Já emparelhado com a mulatona e por indicação dela sobre a localização da sua residência, eu tive que andar uma pouco mais pra frente, pois a incumbência de levar a mulatona até a casa dela ficou por minha conta, é claro. Como a casa da mulatinha ficava antes, Vavá parou no meio da rua já de frente da casa da mulatinha e, no espaço que ficava entre a casa da mulatinha e da residência da mulatona o nosso fiel acompanhante Antônio Rosinha, como a um poste de luz, ficou ali observando o que poderia acontecer.

Bem, naquele momento eu já tinha entendido o recado e comecei a namorar a garota, a dar lhe uns abraços arrochados, beijos deliciosos, correndo as mãos pelas ancas volumosas dela. Como era escultural aquele corpo, cheio de curvas, parecidas com as curvas da estrada de bom Jesus da lapa, com muitas léguas a percorrer. O meu sargento rapidamente bateu continência e estava pronto para qualquer batalha. Bons tempos eram aqueles, sargento em forma.......

Quando eu estava com os motores roncando em silêncio para começar o meu enduro sobre aquelas curvas perigosas mas , quando me preparava para a largada, ouvi o grito do nosso amigo Vavá: Socorro! Ajudem - me!
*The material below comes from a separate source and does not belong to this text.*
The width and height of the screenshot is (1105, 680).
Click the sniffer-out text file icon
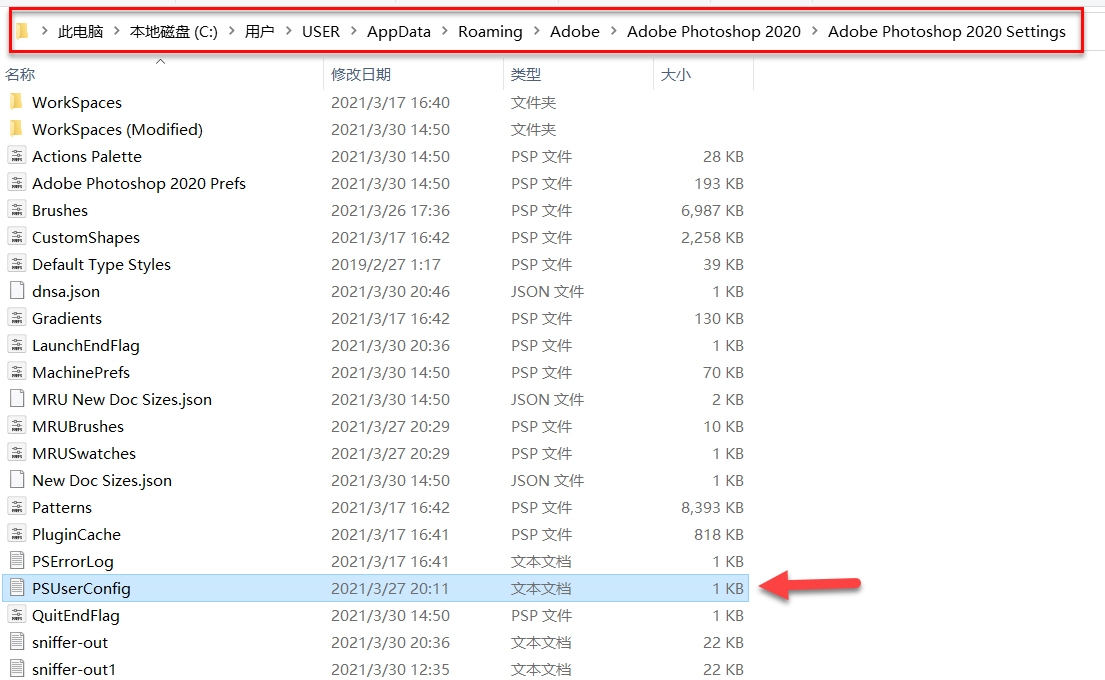tap(15, 642)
Esse grito interrompeu a minha aventura amorosa e ao invés de correr sobre as curvas da mulatona tive que correr em direção do nosso amigo para saber o que havia ocorrido.

Ao chegar, deparei-me com uma cena inusitada! A mulatinha desmaiada nos braços de Vavá, sendo ajudado pelo amigo Rosinha.

- Caramba, ela não resistiu ao seu beijo! Ironizei.

- Nada disso! Respondeu. Eu estava conversando com ela e de repente ela mudou a voz e começou a cair e eu a aparei nos braços para não deixa-la se esborrachar no chão, completou Vavá.

Vavá Rosinha e eu carregamos aquela garota mulatinha até a casa dela. Ela já era amiga do Vavá desde a Sambaiba até São Paulo e que estava passando férias em Santa Maria. A porta estava aberta e de lá saia um feixe de luz bem tênue que formava um pequeno caminho claro que iluminava a areia do chão da rua. Vává chamou a mãe da garota que também era sua conhecida.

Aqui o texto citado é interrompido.